**TEXT SHOWN**
Development of the laboratory-based accelerated service life testing - “tire aging test”- encountered difficulties due to complexity of multi-disciplinary processes in the tire materials while trying to induce thermo-oxidative degradation, similar to that taking place in the ‘worst case’ in-service. Preliminary experience with the oven aging at elevated temperatures showed that in some light truck tires damaging conditions occur in the form of sidewall blisters/detachments and casing separations due to inflation gas built up in interior tire layers during aging, even prior the roadwheel endurance testing [1].

Analysis and comprehensive modeling techniques are developed for gas diffusion and oxidation in the tire structure, with focus on the Intra-Carcass Pressure (ICP) build-up predictions.  In Finite Element models temperature dependent diffusion properties are used with account for their high heterogeneity in different tire components. Results of transient simulations predict higher oxidation/ degradation rate in the sidewall and detrimental effect of ICP build-up for Load Range E tires. Influence of the butyl liner barrier permeability and gauge is evaluated, as well as impact of other construction variations. Predicted trends agree with the available observations and measurements. ICP levels in simulations of the long-term gas diffusion under regular service conditions are significantly lower than in the aging test modeling.  Modified aging test conditions are proposed that will greatly reduce deleterious side-effect of the ICP buildup, as assessed in simulations.

1.  DOT HS 810799 “Research Report to Congress on Aging” (2007)

**WHAT YOU NEED TO DO**
**1)** Answer these from the tire aging text:
(a) What does ICP stand for?
(b) Which tires do the transient simulations show a detrimental effect of ICP build-up for?
(c) What made the inflation gas build up in interior tire layers?
**2)** Rewrite the tire aging text between "Development of the" and "endurance testing [1].", inclusive, and swap "elevated temperatures" for "high temperatures".
**3)** List each form of damage that the tire aging text says occurs in some light truck tires during oven aging.
The material after this point is separate from the tire aging text.

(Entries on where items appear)
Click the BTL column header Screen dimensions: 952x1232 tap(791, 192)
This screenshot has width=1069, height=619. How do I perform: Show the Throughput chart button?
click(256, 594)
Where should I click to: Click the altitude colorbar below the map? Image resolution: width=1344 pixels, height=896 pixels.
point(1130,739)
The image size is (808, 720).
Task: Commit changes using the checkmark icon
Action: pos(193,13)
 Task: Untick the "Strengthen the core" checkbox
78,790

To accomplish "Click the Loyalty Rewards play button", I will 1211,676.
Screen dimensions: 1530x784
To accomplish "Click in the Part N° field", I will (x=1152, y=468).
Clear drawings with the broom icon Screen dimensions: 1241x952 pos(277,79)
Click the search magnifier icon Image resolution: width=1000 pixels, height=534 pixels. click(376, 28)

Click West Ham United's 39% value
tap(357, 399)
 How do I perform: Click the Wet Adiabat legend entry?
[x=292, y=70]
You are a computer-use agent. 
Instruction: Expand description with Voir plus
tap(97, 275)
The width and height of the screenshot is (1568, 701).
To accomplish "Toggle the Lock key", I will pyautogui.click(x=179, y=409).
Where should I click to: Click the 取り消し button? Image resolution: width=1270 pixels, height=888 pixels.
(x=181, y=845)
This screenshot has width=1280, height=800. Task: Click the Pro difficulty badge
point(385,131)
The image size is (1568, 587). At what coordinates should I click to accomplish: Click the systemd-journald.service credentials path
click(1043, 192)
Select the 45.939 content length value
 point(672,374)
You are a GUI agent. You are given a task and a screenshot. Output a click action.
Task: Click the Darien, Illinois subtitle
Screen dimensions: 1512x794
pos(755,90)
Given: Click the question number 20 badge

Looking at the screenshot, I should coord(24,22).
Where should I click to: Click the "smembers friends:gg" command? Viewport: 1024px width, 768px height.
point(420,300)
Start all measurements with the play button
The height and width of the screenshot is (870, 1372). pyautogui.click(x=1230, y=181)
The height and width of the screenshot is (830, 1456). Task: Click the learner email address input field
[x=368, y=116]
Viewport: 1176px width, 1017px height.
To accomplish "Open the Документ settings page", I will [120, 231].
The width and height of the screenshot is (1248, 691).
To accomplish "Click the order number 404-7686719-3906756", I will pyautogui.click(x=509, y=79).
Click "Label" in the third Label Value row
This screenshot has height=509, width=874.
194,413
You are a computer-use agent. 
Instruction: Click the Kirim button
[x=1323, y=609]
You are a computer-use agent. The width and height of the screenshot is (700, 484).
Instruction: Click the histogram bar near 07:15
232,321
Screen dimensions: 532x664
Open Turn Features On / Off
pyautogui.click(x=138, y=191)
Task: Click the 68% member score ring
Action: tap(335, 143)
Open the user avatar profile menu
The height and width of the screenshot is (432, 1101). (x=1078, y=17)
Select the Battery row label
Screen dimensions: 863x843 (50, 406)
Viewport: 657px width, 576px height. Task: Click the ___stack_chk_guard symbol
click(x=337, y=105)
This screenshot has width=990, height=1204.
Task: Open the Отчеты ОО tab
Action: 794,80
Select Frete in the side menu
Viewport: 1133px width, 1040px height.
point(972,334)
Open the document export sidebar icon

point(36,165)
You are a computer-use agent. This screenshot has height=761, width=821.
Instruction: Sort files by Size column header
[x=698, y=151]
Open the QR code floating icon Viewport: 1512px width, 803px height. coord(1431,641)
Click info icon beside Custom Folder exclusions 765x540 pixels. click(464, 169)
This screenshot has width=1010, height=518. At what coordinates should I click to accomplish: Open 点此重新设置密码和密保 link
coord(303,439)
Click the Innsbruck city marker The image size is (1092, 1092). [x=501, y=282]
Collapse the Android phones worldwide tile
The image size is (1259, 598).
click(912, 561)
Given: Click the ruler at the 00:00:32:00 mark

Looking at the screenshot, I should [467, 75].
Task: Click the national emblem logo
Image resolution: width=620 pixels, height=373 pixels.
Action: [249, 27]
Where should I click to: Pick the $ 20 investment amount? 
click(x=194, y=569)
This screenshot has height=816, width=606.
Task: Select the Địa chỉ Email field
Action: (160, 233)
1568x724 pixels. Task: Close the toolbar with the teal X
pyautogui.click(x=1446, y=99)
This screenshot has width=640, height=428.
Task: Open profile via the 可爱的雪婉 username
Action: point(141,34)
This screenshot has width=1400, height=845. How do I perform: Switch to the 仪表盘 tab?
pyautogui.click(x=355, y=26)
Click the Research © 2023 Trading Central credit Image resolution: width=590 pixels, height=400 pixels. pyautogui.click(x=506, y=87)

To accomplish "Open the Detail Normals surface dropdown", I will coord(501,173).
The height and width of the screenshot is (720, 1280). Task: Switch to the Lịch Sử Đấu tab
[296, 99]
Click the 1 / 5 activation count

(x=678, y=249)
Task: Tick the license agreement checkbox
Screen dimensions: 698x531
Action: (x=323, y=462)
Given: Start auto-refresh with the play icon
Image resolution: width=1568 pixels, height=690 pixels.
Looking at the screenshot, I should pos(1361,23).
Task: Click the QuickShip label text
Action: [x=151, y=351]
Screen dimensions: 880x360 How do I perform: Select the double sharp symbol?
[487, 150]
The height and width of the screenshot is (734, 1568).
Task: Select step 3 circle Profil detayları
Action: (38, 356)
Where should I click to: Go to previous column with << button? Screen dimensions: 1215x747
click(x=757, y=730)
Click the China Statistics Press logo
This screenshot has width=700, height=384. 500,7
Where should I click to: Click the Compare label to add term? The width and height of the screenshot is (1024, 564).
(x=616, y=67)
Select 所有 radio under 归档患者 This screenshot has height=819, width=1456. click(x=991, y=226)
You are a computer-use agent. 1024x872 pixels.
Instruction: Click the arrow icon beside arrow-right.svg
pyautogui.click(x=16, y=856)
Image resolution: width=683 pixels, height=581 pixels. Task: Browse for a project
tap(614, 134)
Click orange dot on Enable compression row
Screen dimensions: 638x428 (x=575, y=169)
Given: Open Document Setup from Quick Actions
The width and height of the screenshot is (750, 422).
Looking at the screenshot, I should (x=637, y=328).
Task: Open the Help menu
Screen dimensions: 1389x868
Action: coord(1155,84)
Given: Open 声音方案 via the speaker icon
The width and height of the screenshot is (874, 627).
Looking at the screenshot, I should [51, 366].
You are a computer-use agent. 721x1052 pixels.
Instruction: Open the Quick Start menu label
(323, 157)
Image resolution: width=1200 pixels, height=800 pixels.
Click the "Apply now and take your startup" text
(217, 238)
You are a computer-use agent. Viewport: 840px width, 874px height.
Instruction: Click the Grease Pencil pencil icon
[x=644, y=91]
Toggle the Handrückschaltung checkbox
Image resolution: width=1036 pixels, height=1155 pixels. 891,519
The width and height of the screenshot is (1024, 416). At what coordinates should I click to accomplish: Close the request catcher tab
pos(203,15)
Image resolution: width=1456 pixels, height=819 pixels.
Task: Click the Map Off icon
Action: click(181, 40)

**RESPONSES IN ORDER**
**1)**
(a) Intra-Carcass Pressure
(b) Load Range E tires
(c) Aging

**2)**
Development of the laboratory-based accelerated service life testing - “tire aging test”- encountered difficulties due to complexity of multi-disciplinary processes in the tire materials while trying to induce thermo-oxidative degradation, similar to that taking place in the ‘worst case’ in-service. Preliminary experience with the oven aging at high temperatures showed that in some light truck tires damaging conditions occur in the form of sidewall blisters/detachments and casing separations due to inflation gas built up in interior tire layers during aging, even prior the roadwheel endurance testing [1].

**3)**
- Sidewall blisters
- Sidewall detachments
- Casing separations